▶ TO DO:
Taking the line with "Click the -0.8% slope indicator label" as the first and the line with "Screen dimensions: 1232x961" as the last, set down the lines below exactly, pictures excluded.

▶ MATERIAL FOR THIS TASK:
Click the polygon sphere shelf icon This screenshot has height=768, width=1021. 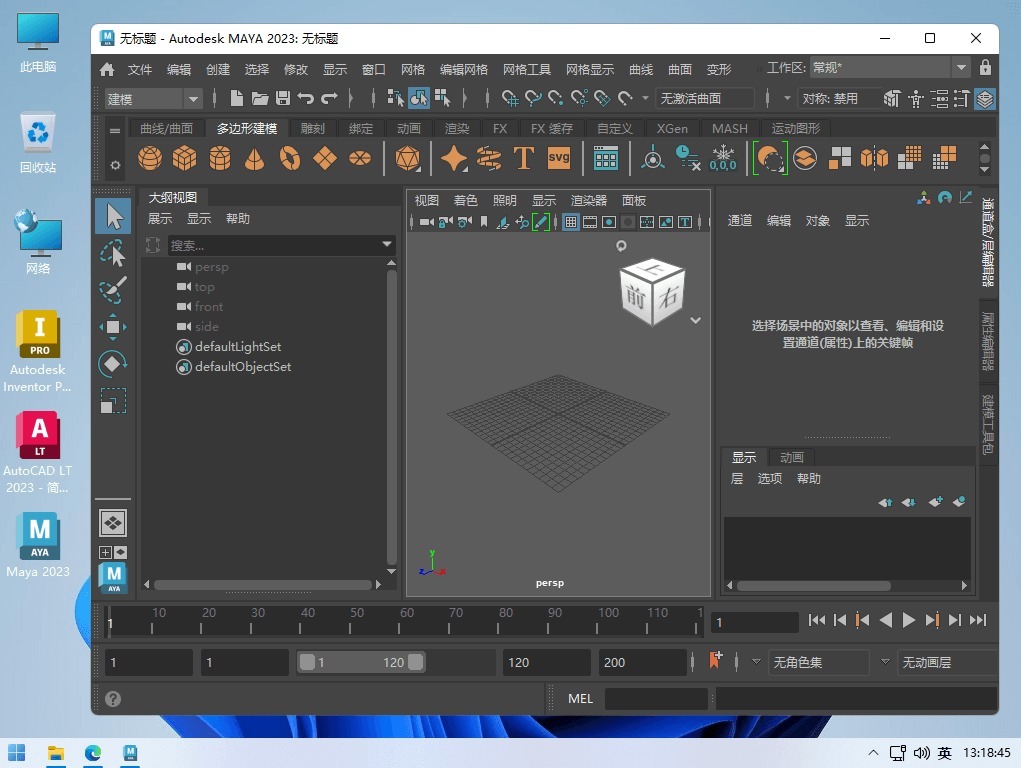click(x=150, y=159)
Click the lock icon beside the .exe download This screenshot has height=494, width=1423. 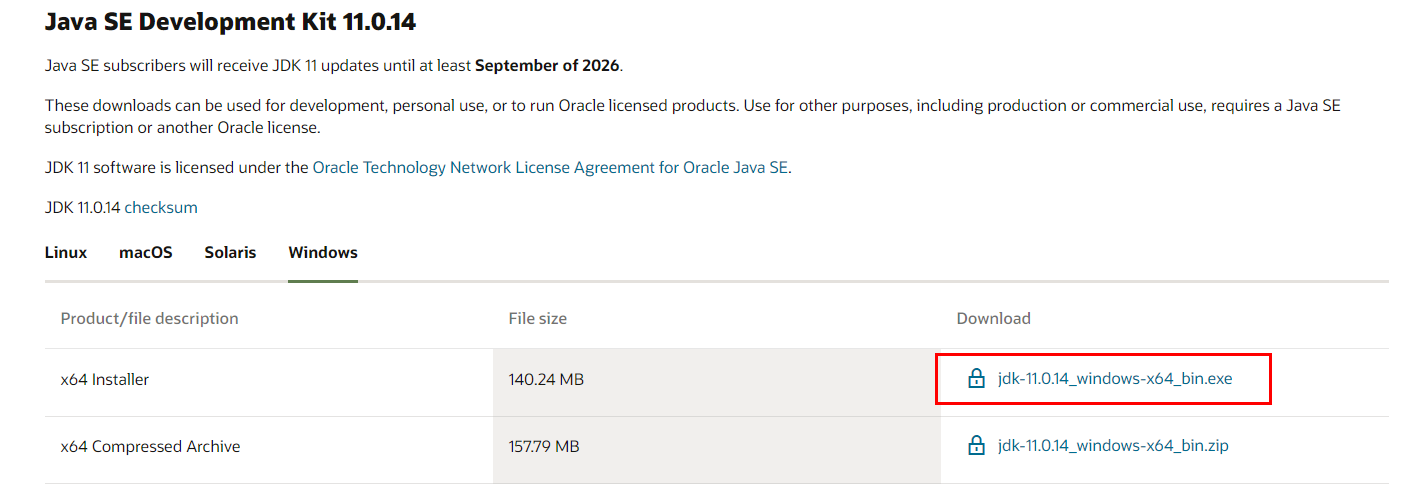tap(976, 379)
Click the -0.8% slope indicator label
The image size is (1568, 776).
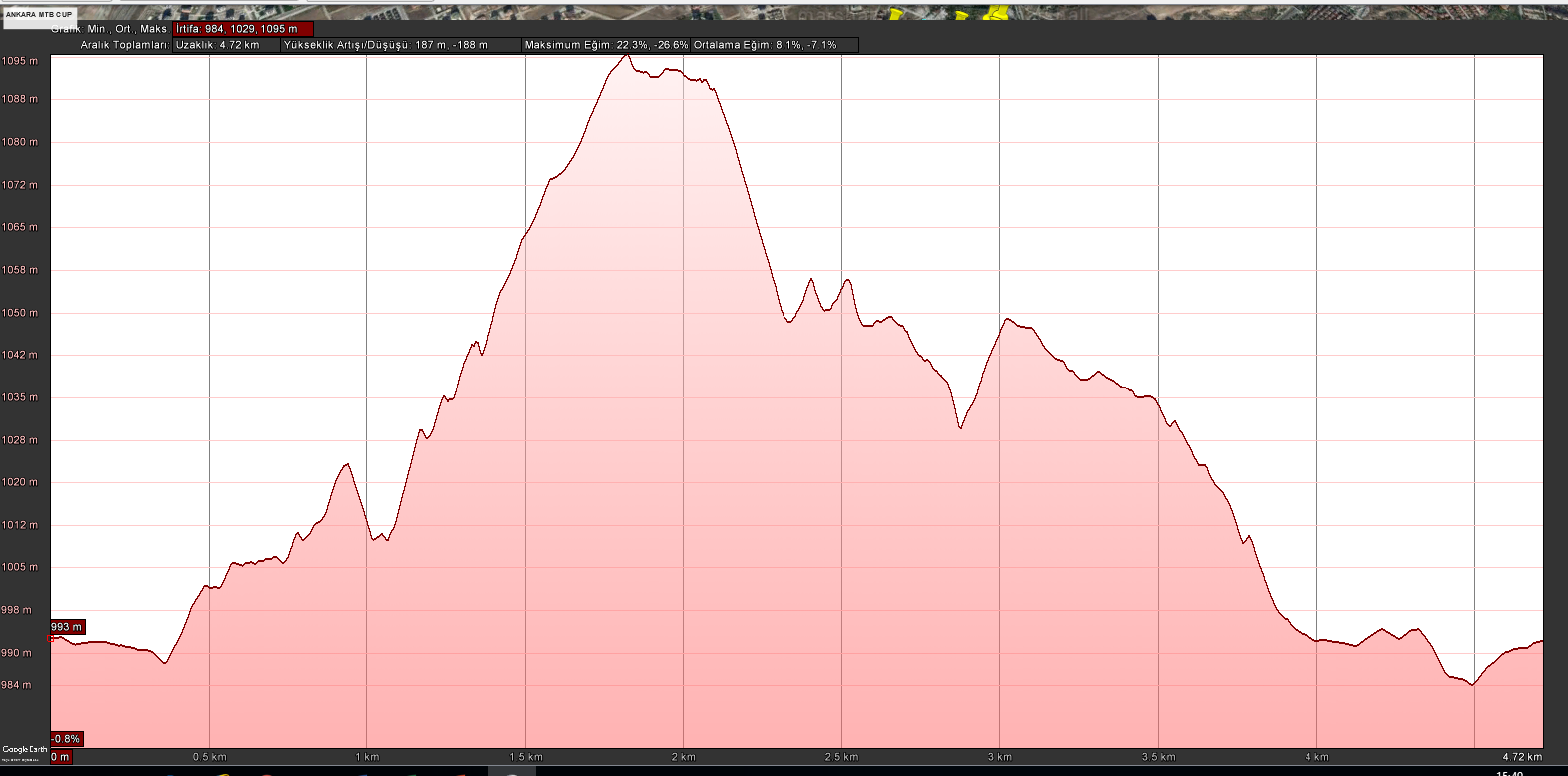66,739
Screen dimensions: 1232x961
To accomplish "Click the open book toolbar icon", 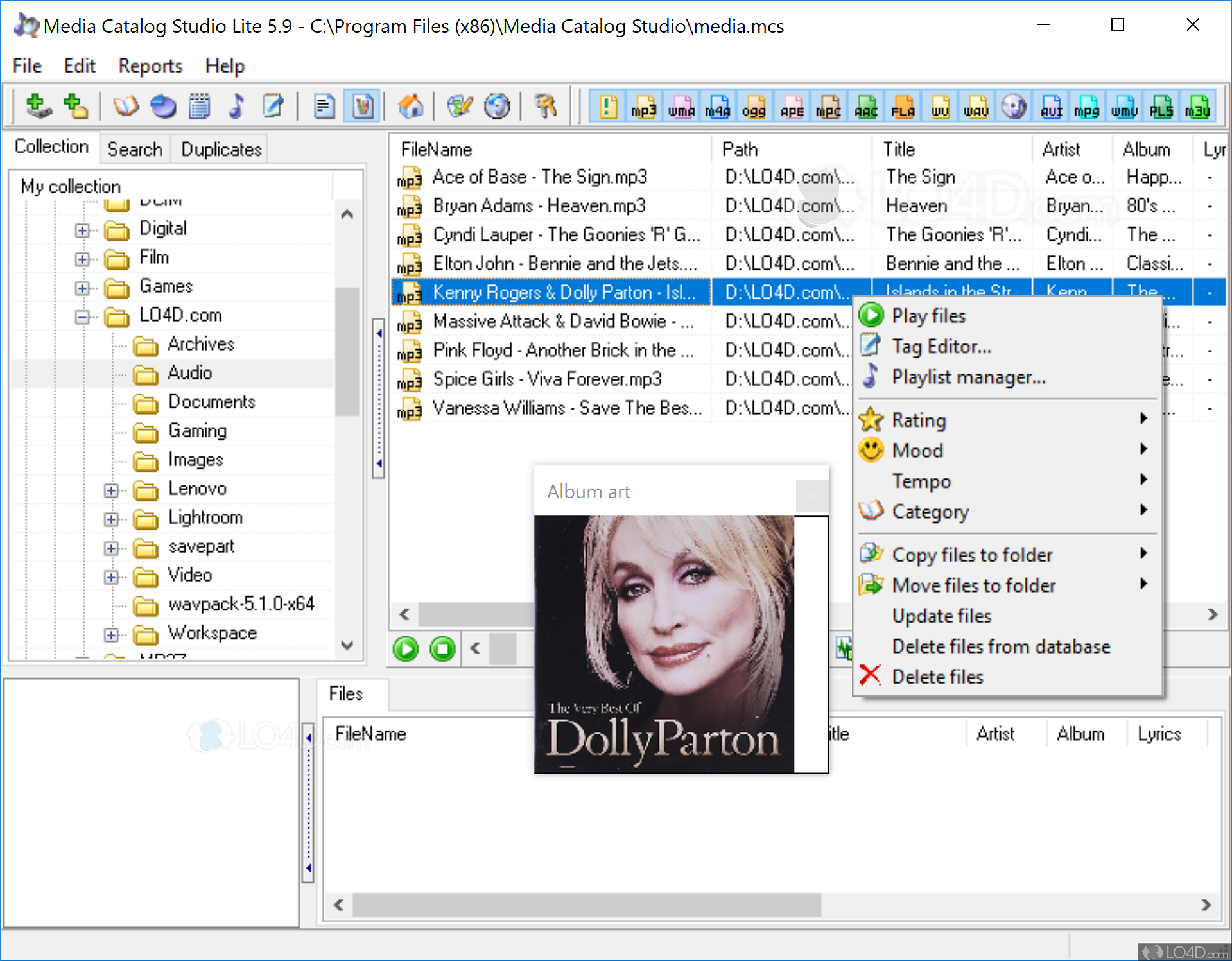I will (x=126, y=107).
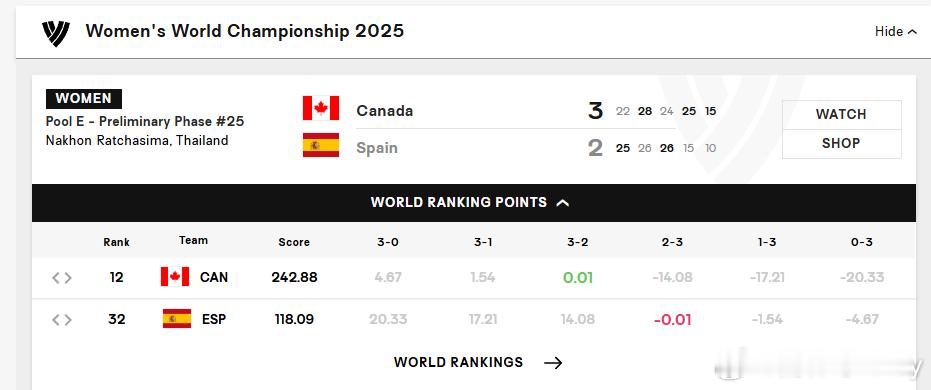Viewport: 931px width, 390px height.
Task: Click the rank change arrows for CAN
Action: tap(62, 277)
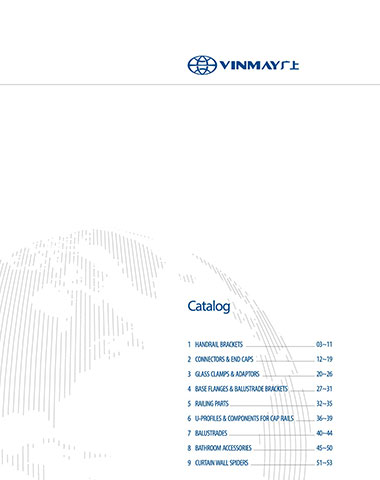
Task: Click the Vinmay globe logo icon
Action: (202, 65)
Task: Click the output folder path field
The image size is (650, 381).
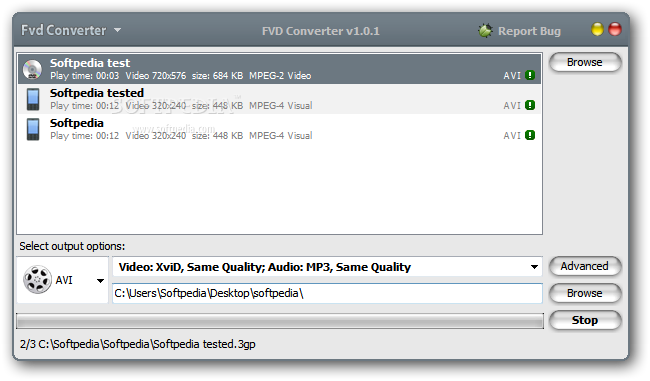Action: 327,294
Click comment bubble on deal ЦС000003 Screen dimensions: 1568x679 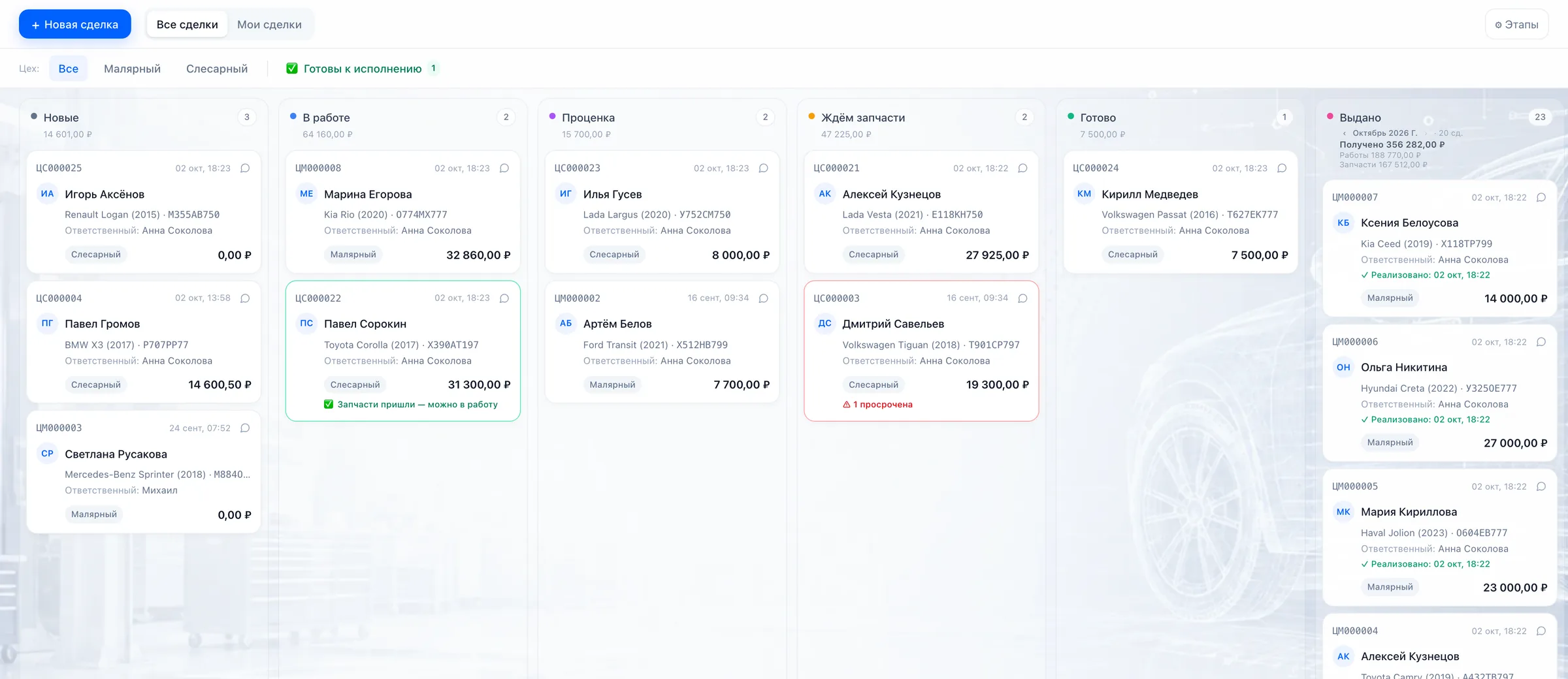pyautogui.click(x=1023, y=298)
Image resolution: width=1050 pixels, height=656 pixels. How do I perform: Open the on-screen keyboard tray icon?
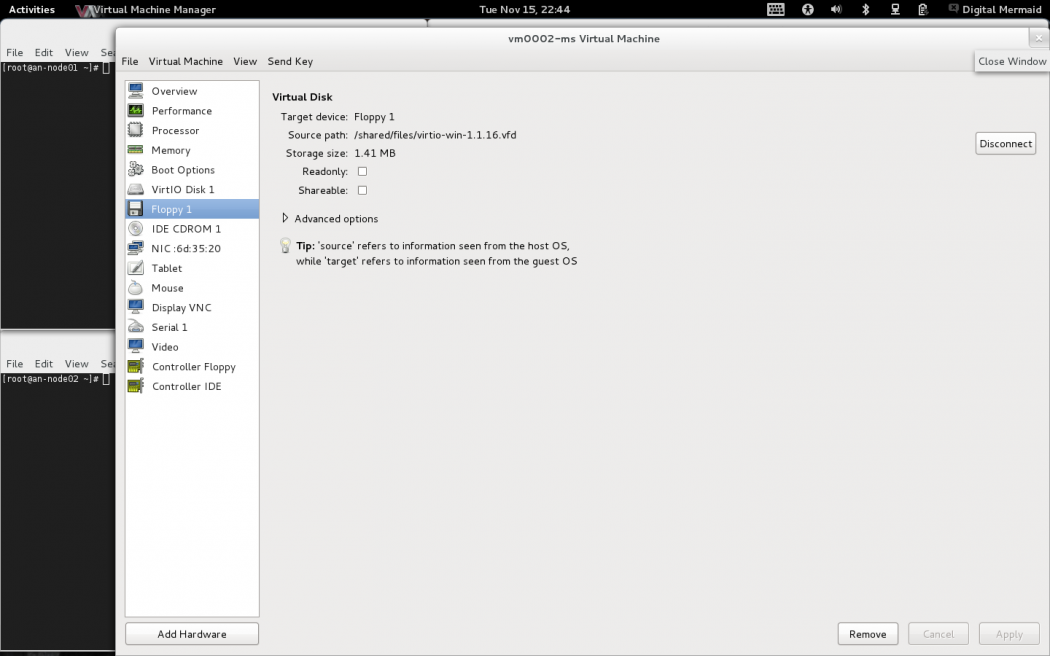click(x=776, y=10)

▶ ANSWER TO THE PROBLEM:
Click the -0.8% slope indicator label
The image size is (1568, 776).
66,739
Screen dimensions: 1232x961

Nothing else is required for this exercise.